Saludé a Jürgen Klinsman en la pasada conferencia de entrenadores de la FIFA, en Moscú. Ahí me adelantó que iba a ser firmado por Estados Unidos para guiarlos en la ruta hacia el mundial del 2014. Le desee suerte y le reiteré mi agrado por el sistema deportivo norteamericano: los federativos se basan en proyectos, no en puntos. Aunque hay un seguimiento de resultados y una presión siempre presente por la evaluación favorable para avanzar en las metas, le dan el mando a una persona de fiar y permiten que haga su trabajo, suponiendo, por lo general con justeza, que su desempeño será de primer nivel, con honestidad y eficiencia. Se basan en ese país en proyectos largos.
El alemán estuvo de acuerdo. Después de la experiencia que le dejó un honroso tercer puesto como director técnico del combinado de Alemania en la Copa 2006, donde fueron anfitriones, sabía que era necesario ventilar su existencia, darse espacio para reencontrarse después de la intensa aventura mundialista, y recargar energías como Ícaro de vacaciones, tomando el sol en las playas de Ibiza.
Como jugador ya había sido campeón del mundo en Italia 90. Se le recuerda como uno de los atacantes con mayor vocación criminal, un genuino depredador del área, que corría de puntillas para no hacer ruido y fusilaba inesperadamente a los arqueros desde cualquier ángulo.
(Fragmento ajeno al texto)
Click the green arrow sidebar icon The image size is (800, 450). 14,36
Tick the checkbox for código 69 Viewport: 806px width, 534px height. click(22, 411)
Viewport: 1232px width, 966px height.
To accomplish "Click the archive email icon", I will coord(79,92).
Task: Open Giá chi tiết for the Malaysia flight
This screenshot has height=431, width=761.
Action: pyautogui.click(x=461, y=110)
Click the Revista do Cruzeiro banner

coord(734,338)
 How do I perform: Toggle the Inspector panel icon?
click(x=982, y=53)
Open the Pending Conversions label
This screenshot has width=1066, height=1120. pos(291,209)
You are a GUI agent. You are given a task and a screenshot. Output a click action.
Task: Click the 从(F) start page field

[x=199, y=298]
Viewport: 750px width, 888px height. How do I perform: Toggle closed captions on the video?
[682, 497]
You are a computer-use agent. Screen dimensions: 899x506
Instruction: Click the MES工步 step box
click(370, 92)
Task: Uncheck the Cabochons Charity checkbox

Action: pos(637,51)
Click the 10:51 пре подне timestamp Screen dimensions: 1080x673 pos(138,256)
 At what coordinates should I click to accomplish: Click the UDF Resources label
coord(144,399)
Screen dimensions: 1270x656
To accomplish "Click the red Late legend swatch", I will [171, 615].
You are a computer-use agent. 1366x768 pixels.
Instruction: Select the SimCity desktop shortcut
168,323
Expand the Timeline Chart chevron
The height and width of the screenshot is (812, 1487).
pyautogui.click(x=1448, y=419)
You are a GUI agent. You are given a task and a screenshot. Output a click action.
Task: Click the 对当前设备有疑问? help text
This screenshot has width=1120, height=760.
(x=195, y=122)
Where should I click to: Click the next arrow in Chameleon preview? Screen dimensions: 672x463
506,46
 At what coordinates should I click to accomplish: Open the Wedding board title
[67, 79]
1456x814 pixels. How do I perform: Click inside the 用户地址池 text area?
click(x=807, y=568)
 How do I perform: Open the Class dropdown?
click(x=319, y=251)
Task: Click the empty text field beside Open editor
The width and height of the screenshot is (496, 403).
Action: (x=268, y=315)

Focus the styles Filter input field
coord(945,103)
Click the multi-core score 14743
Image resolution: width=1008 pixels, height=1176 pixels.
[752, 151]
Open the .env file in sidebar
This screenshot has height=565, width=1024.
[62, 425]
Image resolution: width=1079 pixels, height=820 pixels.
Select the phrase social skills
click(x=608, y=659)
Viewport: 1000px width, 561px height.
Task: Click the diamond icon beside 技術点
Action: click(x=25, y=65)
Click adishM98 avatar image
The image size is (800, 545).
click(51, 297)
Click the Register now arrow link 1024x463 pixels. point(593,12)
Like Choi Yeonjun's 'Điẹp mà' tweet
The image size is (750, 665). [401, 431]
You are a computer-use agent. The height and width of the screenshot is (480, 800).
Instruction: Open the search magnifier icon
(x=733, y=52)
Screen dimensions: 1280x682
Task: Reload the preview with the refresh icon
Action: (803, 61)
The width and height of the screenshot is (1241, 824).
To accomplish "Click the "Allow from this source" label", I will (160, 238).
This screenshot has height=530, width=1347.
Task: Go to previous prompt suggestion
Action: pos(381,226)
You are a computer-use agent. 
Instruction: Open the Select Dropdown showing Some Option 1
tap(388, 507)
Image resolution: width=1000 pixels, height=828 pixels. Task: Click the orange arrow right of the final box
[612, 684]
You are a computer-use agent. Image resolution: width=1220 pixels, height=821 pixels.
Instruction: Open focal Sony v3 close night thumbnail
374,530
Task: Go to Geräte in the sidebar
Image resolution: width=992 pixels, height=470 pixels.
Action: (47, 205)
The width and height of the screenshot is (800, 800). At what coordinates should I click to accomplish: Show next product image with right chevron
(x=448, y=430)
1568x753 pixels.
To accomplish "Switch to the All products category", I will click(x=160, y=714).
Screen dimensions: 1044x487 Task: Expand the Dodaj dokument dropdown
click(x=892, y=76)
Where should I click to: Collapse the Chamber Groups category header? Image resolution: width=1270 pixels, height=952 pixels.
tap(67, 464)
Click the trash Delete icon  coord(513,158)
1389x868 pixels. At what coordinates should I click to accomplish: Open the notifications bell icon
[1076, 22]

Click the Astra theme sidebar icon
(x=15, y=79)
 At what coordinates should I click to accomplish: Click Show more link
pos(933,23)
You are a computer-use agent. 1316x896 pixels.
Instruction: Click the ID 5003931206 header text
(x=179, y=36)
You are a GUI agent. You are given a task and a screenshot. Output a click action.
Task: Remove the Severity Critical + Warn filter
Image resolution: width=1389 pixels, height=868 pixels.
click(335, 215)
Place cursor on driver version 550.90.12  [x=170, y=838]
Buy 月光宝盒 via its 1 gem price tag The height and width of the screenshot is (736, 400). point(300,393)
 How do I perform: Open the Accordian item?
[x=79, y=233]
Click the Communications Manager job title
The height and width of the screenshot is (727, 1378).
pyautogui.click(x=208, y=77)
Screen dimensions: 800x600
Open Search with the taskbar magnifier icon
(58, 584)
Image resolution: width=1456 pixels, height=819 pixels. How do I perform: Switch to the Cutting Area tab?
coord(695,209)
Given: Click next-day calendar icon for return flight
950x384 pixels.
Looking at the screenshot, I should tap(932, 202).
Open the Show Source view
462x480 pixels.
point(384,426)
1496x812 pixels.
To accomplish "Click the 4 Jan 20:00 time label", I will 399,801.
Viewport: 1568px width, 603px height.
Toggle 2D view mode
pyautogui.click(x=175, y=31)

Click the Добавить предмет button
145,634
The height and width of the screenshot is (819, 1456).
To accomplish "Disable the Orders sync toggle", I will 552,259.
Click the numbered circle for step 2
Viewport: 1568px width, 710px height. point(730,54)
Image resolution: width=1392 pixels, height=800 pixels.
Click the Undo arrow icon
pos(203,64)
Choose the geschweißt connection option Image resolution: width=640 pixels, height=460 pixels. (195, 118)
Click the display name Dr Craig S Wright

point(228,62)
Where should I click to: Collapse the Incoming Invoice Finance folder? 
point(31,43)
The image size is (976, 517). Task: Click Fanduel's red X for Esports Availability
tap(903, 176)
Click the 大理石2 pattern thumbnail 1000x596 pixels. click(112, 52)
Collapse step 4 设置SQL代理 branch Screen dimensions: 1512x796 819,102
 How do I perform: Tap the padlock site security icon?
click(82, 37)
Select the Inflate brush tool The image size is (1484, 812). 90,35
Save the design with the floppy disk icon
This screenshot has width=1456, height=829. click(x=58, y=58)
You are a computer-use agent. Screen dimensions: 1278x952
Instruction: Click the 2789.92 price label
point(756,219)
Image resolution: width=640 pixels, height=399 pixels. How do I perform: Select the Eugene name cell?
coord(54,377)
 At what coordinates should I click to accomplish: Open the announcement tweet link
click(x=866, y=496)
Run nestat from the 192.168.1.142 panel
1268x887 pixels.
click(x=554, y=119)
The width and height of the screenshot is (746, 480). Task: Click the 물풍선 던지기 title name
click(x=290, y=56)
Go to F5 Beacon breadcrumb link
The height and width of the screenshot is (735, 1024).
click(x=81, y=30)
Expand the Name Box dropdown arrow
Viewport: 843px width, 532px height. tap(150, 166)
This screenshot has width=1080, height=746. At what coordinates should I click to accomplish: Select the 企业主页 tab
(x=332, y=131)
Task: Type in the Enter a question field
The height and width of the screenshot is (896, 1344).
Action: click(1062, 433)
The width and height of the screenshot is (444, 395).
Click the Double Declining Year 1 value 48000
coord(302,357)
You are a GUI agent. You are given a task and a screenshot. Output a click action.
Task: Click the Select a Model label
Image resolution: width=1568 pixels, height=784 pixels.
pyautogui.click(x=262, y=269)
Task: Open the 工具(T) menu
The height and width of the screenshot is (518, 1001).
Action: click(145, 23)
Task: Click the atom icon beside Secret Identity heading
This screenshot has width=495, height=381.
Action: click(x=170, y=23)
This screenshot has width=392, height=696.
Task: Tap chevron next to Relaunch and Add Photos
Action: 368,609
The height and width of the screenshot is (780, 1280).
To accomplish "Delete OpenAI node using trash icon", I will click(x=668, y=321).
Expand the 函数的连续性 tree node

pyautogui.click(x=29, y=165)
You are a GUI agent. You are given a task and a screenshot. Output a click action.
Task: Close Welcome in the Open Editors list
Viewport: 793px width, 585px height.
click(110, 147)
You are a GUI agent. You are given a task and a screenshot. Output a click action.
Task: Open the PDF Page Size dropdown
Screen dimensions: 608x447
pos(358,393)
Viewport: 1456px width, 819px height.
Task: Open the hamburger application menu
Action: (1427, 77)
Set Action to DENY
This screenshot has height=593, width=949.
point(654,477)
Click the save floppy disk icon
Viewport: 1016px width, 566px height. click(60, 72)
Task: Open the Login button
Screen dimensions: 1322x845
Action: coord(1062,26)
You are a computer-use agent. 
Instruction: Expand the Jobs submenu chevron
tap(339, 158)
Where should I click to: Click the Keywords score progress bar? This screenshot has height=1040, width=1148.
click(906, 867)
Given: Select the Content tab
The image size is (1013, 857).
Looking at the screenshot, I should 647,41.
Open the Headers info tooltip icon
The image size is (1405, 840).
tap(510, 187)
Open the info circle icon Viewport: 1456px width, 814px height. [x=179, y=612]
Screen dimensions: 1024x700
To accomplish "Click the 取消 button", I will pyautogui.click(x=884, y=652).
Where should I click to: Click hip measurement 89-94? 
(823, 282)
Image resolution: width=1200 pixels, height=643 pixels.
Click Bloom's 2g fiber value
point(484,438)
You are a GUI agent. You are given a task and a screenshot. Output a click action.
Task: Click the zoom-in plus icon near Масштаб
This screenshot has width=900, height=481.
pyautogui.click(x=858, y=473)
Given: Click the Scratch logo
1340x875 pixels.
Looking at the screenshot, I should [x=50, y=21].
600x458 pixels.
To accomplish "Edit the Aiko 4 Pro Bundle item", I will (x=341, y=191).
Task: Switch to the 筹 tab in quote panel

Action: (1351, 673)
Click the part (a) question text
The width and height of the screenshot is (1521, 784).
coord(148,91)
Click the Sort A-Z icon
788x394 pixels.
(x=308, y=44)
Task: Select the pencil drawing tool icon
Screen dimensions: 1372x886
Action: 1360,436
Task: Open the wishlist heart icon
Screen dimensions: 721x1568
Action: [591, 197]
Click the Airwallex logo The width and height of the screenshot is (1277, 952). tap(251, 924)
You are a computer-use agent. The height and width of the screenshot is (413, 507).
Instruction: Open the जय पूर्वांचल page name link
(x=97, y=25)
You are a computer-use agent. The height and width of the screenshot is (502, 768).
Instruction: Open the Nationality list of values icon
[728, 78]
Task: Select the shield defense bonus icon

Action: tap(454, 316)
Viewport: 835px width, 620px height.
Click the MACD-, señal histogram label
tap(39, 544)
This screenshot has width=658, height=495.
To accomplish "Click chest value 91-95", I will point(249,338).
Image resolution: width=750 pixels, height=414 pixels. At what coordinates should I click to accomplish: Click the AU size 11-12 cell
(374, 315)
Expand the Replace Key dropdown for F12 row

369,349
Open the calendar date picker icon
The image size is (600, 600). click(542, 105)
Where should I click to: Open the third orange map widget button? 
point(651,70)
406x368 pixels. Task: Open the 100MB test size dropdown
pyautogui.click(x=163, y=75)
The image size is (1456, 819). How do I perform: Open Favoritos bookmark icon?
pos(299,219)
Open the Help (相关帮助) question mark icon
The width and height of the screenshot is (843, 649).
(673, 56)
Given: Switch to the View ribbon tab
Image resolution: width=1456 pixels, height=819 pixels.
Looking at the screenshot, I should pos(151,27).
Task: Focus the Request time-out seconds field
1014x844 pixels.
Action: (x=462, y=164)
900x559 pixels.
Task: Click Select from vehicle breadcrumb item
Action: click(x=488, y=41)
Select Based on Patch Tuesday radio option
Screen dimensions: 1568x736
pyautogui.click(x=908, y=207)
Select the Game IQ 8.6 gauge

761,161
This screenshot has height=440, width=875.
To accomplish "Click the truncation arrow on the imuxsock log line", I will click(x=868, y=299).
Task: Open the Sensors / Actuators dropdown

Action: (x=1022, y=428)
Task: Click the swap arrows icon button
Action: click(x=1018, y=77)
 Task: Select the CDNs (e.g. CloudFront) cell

Dominó la escena en esa década que cerró el milenio, cuando el mundo encontró su definición globalizada con la masificación del Internet, y el futbol se convirtió en el monstruo de mercadotecnia que ahora, consolidado como producto de probada calidad universal, recibe sin rival la atención del planeta.
Los que los conocemos, sabemos que Jorge –así le decimos sus amigos- es una excelente persona que sueña futbol, que odia la lasaña, aunque en el Inter de Milán se echara al bolsillo a todo el país por su calidad y carisma. Además es un tipo muy culto, que lo mismo habla de la muerte del Catenaccio como sistema defensivo, que del nuevo expresionismo del cine alemán. Su vocación políglota lo hace hablar de manera más que aceptable el italiano, español, mandarín, inglés, portugués y francés.
Como buen alemán, encuentra siempre una enseñanza en la derrota. En la sobremesa, con cierto humor lamentaba que la comunidad internacional no le perdonara a su país los horrores de la segunda guerra mundial más de medio siglo después. Estaba seguro que si le permitieran tomar a Alemania un asiento en el consejo de Seguridad de Naciones Unidas, el mundo sería un lugar menos riesgoso.
Nos despedimos con el compromiso de reencontrarnos en América.
Lo volví a ver en Filadelfia el miércoles 10 de agosto, al finalizar el encuentro entre México y Estados Unidos, que culminó con un empate a un gol. El partido, como todos lo saben, tuvo una finalidad pecuniaria. Cuenta en el palmarés histórico, claro, pero es, más que nada, un entrenamiento con público que permite ingresar a las respectivas federaciones millonadas por taquilla y derechos de TV.
Jorge le encontró un plus al cotejo. Con una visión periférica desde el banquillo pudo ver, por vez primera a sus muchachos en toda su dimensión, con luces y sombras. Esa noche, en la cena que disfrutó con sus asistentes y directivos de la FIFA, estaba exultante.
Había entendido las claves del accionar de su equipo. Se manifestó sorprendido como un país, como Estados Unidos con una enana tradición futbolera, hubiera escalado tantas posiciones en entendimiento y juego de conjunto en tan escaso tiempo. Festejaba que ahora, a diferencia de hace 20 años, ni México, ni nadie podía burlarse de su escuadra.
Me dijo, no sin malicia, que el Tri menos que nadie, podía hacer mofa de sus pupilos porque él les había dado la puntilla en aquel juego de octavos de final en el Mundial de Francia 98.
En ese punto de la conversación quería estirarle la lengua. Le pregunté cuáles eran esas claves del juego de los norteamericanos. Me miró con esos ojos vivaces e inteligentes y me respondió solamente: “El mundo se sorprenderá en las eliminatorias rumbo a la Copa del Mundo de Brasil”.
Tomó la copa de oporto, la miró a trasluz enigmáticamente y me pidió que dejáramos de hablar de futbol, y que mejor le explicara por qué las personas dibujadas en las pinturas de Frida Khalo no proyectaban sombras.